# [Objetivo]
Imprima todas as linhas dos dados abaixo, sem nenhuma alteração.

═════ Dados da tarefa

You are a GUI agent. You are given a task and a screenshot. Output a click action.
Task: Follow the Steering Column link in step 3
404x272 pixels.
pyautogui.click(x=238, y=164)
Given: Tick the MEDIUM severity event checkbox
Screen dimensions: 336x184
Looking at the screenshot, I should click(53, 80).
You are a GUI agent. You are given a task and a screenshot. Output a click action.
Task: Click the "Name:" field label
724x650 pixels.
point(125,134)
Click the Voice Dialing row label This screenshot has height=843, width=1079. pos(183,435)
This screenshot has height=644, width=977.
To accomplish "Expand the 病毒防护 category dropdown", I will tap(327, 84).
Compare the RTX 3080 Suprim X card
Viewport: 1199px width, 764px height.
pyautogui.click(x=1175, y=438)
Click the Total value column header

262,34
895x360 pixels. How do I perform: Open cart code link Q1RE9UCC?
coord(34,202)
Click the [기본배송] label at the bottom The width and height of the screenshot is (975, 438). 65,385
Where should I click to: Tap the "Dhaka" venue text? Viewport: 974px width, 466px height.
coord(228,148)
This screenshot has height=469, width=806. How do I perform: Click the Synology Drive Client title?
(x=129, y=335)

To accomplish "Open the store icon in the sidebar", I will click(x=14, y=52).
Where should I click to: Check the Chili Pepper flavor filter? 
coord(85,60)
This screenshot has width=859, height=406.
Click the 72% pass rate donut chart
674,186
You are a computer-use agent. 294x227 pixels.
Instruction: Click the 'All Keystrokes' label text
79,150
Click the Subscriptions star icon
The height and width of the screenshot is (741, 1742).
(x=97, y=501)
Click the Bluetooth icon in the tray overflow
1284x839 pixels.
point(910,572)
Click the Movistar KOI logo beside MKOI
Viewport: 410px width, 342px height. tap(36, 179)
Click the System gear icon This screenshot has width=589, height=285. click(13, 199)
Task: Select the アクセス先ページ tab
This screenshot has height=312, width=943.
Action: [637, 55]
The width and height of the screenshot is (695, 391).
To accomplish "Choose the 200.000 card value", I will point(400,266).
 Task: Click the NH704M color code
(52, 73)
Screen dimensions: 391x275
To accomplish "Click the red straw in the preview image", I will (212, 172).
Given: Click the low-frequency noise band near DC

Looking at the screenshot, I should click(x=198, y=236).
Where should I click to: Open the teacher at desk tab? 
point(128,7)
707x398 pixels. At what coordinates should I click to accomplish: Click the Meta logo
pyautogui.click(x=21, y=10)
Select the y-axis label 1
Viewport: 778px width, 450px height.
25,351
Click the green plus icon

══════════

# [Exercício resolvido]
You are a GUI agent. You are given a task and a screenshot. Output a click action.
Task: Follow the Steering Column link in step 3
404x272 pixels.
pyautogui.click(x=238, y=164)
Given: Tick the MEDIUM severity event checkbox
Screen dimensions: 336x184
Looking at the screenshot, I should click(53, 80).
You are a GUI agent. You are given a task and a screenshot. Output a click action.
Task: Click the "Name:" field label
724x650 pixels.
point(125,134)
Click the Voice Dialing row label This screenshot has height=843, width=1079. pos(183,435)
This screenshot has height=644, width=977.
To accomplish "Expand the 病毒防护 category dropdown", I will tap(327, 84).
Compare the RTX 3080 Suprim X card
Viewport: 1199px width, 764px height.
pyautogui.click(x=1175, y=438)
Click the Total value column header

262,34
895x360 pixels. How do I perform: Open cart code link Q1RE9UCC?
coord(34,202)
Click the [기본배송] label at the bottom The width and height of the screenshot is (975, 438). 65,385
Where should I click to: Tap the "Dhaka" venue text? Viewport: 974px width, 466px height.
coord(228,148)
This screenshot has height=469, width=806. How do I perform: Click the Synology Drive Client title?
(x=129, y=335)

To accomplish "Open the store icon in the sidebar", I will click(x=14, y=52).
Where should I click to: Check the Chili Pepper flavor filter? 
coord(85,60)
This screenshot has width=859, height=406.
Click the 72% pass rate donut chart
674,186
You are a computer-use agent. 294x227 pixels.
Instruction: Click the 'All Keystrokes' label text
79,150
Click the Subscriptions star icon
The height and width of the screenshot is (741, 1742).
(x=97, y=501)
Click the Bluetooth icon in the tray overflow
1284x839 pixels.
point(910,572)
Click the Movistar KOI logo beside MKOI
Viewport: 410px width, 342px height. tap(36, 179)
Click the System gear icon This screenshot has width=589, height=285. click(13, 199)
Task: Select the アクセス先ページ tab
This screenshot has height=312, width=943.
Action: [637, 55]
The width and height of the screenshot is (695, 391).
To accomplish "Choose the 200.000 card value", I will point(400,266).
 Task: Click the NH704M color code
(52, 73)
Screen dimensions: 391x275
To accomplish "Click the red straw in the preview image", I will (212, 172).
Given: Click the low-frequency noise band near DC

Looking at the screenshot, I should click(x=198, y=236).
Where should I click to: Open the teacher at desk tab? 
point(128,7)
707x398 pixels. At what coordinates should I click to accomplish: Click the Meta logo
pyautogui.click(x=21, y=10)
Select the y-axis label 1
Viewport: 778px width, 450px height.
25,351
Click the green plus icon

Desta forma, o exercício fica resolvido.